0

What's the simplest java way to download a file over HTTPS, preserving timestamps and using the content-disposition for the filename? Is there any java library at a higher level than apache-httpclient?

Currently I've got:

    HttpClient httpClient = new DefaultHttpClient();
    HttpResponse httpResponse = httpClient.execute(new HttpGet(parser.sourceUrl));
    Header cd = httpResponse.getLastHeader("Content-Disposition");
    String filename = cd.getValue().split(";")[1].split("=")[1]; // TODO(jayen): unhack
    HttpEntity httpEntity = httpResponse.getEntity();
    System.out.println("Saving " + filename);
    httpEntity.writeTo(new FileOutputStream(folder.getCanonicalPath() + File.separator + filename));
    if (httpResponse.containsHeader("Last-Modified")) {
        System.err.println("Please implement timestamping");
    } else {
        System.out.println("No timestamp available!");
    }
Jayen
  • 5,653
  • 2
  • 44
  • 65

2 Answers2

0

Neither the HTTP protocol or the multipart content-type specs provide any way of encoding arbitrary source file metadata. The HTTP spec defines a Last-Modified header that can be set by the server, but it is not required to do this. But more importantly, typical browsers do not preserve this timestamp. (Some command line tools do ... but that's a different matter.) The Content-Disposition header is not part of the HTTP 1.1 spec, but a lot of servers support it anyway.

Options:

  • If you are using a Java library to do the fetching, then you should be able to get the "modified" timestamp and content disposition from the Response headers. Refer to the relevant client library's tutorial information.

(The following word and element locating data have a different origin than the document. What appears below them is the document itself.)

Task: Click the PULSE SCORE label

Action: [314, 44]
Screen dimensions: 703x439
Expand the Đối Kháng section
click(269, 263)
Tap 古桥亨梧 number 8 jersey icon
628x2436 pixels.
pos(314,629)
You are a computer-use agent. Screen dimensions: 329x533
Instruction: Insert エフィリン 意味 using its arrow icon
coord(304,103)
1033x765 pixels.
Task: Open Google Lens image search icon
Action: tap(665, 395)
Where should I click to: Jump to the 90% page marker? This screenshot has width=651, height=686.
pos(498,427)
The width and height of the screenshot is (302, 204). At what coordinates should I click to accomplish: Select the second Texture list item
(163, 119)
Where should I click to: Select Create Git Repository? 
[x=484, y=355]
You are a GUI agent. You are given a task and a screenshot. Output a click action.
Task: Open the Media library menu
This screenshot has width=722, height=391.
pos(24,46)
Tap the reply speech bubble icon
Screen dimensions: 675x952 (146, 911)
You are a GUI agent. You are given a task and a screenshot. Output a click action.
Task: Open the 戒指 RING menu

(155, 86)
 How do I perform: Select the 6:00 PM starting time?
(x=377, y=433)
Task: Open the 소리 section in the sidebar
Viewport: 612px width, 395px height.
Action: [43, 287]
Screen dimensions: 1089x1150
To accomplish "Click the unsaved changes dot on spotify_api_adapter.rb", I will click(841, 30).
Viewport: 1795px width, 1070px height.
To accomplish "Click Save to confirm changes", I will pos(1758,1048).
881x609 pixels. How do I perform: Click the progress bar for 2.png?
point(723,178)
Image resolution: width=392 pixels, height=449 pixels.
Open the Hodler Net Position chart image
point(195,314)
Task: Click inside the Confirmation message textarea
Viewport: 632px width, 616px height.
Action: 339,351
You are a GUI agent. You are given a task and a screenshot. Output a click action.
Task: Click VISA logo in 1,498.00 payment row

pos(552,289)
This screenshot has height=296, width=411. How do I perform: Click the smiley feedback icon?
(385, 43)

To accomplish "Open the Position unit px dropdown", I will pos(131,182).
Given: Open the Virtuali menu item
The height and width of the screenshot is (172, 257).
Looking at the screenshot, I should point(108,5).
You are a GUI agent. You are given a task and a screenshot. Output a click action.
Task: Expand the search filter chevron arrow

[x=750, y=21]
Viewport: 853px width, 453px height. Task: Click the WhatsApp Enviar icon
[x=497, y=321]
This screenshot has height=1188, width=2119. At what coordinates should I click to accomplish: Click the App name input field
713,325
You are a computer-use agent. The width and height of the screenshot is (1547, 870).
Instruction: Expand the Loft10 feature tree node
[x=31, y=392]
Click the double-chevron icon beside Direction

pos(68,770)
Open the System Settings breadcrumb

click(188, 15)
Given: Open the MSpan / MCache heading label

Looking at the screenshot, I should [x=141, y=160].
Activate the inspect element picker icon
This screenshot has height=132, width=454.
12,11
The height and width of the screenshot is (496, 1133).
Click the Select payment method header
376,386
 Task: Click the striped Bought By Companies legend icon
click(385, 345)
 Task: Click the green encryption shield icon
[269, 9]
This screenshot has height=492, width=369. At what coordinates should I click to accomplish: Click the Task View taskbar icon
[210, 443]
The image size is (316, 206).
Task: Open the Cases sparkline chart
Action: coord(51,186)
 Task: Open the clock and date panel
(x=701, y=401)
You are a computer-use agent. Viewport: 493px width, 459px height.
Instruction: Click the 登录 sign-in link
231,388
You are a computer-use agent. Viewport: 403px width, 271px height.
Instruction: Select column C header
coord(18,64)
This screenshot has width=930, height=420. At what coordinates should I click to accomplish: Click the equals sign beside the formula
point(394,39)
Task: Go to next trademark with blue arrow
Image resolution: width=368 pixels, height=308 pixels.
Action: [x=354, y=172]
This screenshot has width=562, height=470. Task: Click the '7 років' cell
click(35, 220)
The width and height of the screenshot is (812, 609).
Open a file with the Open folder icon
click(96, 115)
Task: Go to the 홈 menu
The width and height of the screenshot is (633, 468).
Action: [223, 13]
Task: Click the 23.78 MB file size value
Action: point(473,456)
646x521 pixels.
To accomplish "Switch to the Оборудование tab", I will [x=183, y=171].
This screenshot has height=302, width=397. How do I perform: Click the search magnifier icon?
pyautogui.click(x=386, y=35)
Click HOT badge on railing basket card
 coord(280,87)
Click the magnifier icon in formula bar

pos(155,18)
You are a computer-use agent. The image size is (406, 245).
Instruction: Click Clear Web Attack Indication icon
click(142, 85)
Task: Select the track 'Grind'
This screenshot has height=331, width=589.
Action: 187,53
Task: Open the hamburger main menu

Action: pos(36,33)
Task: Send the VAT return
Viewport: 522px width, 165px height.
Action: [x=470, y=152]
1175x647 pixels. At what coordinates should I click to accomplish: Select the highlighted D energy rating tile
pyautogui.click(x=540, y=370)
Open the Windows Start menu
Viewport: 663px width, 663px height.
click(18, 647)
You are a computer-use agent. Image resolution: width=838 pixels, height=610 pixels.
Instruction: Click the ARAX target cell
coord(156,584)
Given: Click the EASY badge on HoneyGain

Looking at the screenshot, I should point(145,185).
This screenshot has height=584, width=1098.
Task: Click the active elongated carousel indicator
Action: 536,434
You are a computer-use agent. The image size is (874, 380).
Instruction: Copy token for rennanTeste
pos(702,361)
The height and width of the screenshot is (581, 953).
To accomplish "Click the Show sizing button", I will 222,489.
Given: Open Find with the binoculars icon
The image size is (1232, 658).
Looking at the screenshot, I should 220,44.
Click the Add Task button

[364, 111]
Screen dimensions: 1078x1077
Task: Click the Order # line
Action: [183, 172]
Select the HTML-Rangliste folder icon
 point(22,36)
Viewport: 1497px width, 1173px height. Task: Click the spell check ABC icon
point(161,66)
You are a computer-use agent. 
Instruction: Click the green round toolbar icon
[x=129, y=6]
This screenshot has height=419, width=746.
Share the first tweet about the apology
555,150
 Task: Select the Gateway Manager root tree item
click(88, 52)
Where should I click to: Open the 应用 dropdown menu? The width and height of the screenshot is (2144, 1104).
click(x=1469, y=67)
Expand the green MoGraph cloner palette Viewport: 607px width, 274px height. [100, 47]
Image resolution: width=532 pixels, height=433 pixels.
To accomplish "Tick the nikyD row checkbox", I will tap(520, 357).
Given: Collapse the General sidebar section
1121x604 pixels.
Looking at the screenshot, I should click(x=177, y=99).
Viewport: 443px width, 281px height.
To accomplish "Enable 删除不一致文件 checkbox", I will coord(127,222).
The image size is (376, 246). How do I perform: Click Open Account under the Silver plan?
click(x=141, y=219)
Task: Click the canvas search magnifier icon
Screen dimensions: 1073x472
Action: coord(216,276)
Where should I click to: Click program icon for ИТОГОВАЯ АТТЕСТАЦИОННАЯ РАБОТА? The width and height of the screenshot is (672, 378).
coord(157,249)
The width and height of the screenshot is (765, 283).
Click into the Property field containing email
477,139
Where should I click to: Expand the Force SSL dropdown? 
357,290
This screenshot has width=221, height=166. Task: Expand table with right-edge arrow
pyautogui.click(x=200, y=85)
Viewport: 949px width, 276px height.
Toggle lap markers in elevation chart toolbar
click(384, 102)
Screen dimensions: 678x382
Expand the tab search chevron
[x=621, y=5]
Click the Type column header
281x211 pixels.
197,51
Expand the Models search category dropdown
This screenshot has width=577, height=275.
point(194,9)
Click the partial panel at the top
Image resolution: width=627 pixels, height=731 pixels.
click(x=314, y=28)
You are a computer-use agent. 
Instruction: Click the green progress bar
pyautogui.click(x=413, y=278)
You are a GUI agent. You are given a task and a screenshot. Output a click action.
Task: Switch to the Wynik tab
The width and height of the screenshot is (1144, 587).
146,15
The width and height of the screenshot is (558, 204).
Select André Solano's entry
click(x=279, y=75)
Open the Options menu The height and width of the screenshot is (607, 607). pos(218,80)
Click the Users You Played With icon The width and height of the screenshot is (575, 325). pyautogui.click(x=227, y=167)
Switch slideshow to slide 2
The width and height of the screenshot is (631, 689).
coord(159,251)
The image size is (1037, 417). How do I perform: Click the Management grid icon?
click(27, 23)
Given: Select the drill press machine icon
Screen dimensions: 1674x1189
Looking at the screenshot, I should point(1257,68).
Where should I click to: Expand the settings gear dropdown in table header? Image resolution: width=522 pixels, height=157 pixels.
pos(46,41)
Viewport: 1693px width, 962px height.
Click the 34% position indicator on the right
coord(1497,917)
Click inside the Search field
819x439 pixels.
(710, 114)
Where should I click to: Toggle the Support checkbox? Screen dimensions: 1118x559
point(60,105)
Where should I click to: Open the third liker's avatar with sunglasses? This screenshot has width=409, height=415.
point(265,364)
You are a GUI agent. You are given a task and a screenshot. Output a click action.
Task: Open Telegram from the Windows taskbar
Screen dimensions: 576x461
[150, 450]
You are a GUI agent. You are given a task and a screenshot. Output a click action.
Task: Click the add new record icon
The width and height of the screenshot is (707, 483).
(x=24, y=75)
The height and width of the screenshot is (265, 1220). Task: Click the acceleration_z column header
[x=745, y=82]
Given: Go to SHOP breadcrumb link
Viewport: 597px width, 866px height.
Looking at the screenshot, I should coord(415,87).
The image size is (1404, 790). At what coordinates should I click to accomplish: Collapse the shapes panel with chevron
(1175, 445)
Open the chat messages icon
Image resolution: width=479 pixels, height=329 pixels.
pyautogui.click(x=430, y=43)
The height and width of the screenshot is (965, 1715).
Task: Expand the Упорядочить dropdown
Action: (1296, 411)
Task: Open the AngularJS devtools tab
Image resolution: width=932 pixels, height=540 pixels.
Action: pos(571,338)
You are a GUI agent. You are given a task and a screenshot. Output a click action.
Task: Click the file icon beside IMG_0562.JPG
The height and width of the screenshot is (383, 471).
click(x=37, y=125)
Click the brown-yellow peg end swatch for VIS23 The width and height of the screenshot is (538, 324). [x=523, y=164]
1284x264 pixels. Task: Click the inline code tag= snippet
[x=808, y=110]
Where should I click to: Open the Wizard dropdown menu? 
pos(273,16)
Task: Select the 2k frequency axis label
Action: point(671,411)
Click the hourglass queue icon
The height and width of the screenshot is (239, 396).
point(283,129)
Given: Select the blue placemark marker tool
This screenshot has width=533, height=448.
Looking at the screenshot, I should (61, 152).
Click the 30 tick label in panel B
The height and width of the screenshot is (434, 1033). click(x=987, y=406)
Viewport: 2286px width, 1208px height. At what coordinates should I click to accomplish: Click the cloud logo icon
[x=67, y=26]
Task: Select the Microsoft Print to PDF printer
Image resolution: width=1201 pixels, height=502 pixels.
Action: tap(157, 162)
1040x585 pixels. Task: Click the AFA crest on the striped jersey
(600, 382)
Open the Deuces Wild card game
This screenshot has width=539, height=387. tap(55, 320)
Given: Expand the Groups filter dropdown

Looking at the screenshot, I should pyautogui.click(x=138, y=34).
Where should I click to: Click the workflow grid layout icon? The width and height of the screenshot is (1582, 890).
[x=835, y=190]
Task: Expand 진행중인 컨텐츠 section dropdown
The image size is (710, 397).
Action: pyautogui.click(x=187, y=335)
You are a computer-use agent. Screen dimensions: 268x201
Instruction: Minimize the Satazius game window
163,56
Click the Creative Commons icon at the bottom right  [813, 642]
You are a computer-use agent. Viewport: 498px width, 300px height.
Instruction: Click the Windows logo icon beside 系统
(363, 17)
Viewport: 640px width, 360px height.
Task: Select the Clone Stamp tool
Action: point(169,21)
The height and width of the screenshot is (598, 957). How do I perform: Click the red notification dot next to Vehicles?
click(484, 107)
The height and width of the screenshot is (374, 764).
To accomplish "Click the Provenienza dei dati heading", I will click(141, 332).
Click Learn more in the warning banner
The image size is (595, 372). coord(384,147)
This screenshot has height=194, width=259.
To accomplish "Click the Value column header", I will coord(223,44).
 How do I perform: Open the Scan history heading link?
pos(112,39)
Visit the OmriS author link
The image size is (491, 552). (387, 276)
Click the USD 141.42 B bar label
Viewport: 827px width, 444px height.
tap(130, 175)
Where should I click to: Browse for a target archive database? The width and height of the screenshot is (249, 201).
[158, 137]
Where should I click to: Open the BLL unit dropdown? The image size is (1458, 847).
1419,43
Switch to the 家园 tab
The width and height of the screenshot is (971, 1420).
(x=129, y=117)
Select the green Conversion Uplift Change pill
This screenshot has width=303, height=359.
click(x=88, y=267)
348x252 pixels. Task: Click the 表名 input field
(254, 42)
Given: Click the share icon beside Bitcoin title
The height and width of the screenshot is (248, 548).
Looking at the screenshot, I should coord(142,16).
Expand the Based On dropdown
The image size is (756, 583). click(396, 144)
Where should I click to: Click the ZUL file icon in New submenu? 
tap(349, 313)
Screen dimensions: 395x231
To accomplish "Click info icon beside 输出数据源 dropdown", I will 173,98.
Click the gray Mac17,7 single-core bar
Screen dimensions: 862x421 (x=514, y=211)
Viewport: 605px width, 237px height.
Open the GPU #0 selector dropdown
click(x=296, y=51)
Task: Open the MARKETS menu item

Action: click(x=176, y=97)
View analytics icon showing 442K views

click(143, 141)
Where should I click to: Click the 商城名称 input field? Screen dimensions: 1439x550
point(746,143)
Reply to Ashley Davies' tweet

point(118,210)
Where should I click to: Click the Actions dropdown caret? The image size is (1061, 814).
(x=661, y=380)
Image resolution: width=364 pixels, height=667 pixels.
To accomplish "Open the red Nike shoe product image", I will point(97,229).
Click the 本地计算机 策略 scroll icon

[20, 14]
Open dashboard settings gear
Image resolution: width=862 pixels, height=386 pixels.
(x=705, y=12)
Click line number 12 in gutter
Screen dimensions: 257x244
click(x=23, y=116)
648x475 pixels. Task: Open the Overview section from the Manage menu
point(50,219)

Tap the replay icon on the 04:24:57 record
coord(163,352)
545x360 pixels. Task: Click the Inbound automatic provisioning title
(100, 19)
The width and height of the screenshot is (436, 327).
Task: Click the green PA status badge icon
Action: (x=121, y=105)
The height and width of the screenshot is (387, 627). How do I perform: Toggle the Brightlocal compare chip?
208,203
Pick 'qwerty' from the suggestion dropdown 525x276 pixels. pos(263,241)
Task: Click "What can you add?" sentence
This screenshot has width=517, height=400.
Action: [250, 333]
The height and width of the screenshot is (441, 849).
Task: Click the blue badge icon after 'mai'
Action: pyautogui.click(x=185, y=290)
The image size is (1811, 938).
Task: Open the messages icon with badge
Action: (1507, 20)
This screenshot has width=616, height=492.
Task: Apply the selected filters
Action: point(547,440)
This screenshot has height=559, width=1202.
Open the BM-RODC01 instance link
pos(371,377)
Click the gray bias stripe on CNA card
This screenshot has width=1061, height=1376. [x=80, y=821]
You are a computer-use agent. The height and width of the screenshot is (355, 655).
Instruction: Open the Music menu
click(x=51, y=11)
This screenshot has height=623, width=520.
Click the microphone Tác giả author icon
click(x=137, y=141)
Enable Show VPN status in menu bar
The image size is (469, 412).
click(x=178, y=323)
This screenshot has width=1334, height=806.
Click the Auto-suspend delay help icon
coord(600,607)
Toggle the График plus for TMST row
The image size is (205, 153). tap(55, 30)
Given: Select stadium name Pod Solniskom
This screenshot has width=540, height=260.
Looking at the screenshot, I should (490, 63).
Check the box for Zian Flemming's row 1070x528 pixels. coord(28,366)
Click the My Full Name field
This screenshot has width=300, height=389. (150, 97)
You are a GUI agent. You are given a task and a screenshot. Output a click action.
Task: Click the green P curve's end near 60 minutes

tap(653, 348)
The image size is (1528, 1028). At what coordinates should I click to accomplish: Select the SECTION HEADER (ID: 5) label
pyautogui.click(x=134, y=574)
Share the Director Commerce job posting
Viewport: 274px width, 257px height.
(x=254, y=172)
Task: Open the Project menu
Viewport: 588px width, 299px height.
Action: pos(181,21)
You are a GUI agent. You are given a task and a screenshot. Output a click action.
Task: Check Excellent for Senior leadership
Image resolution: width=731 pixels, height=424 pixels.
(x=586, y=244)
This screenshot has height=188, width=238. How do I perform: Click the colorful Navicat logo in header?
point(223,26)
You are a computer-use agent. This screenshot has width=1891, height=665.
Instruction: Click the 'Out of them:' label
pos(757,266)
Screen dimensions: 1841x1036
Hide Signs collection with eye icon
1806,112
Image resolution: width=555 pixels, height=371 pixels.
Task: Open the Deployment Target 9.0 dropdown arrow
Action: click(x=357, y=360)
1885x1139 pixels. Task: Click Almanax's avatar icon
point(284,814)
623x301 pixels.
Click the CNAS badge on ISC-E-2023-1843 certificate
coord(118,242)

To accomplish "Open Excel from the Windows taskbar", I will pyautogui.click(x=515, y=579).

  • If you can use wget or curl or equivalent, they should be able to preserve the timestamp.

  • You may be able to install a (trusted) plugin that will preserve timestamps; e.g. this one for Firefox: https://addons.mozilla.org/en-us/firefox/addon/preserve-download-modification/. However, I think that it is unlikely that you can do this in untrusted Javascript ... for security reasons.

  • You could change the server to package the file in archive format that can represent the metadata you want to include, and download the file as an archive. Then use the relevant archive extractor command to extract the file. This will allow you to transfer other metadata such as the original owner, access control details and so on.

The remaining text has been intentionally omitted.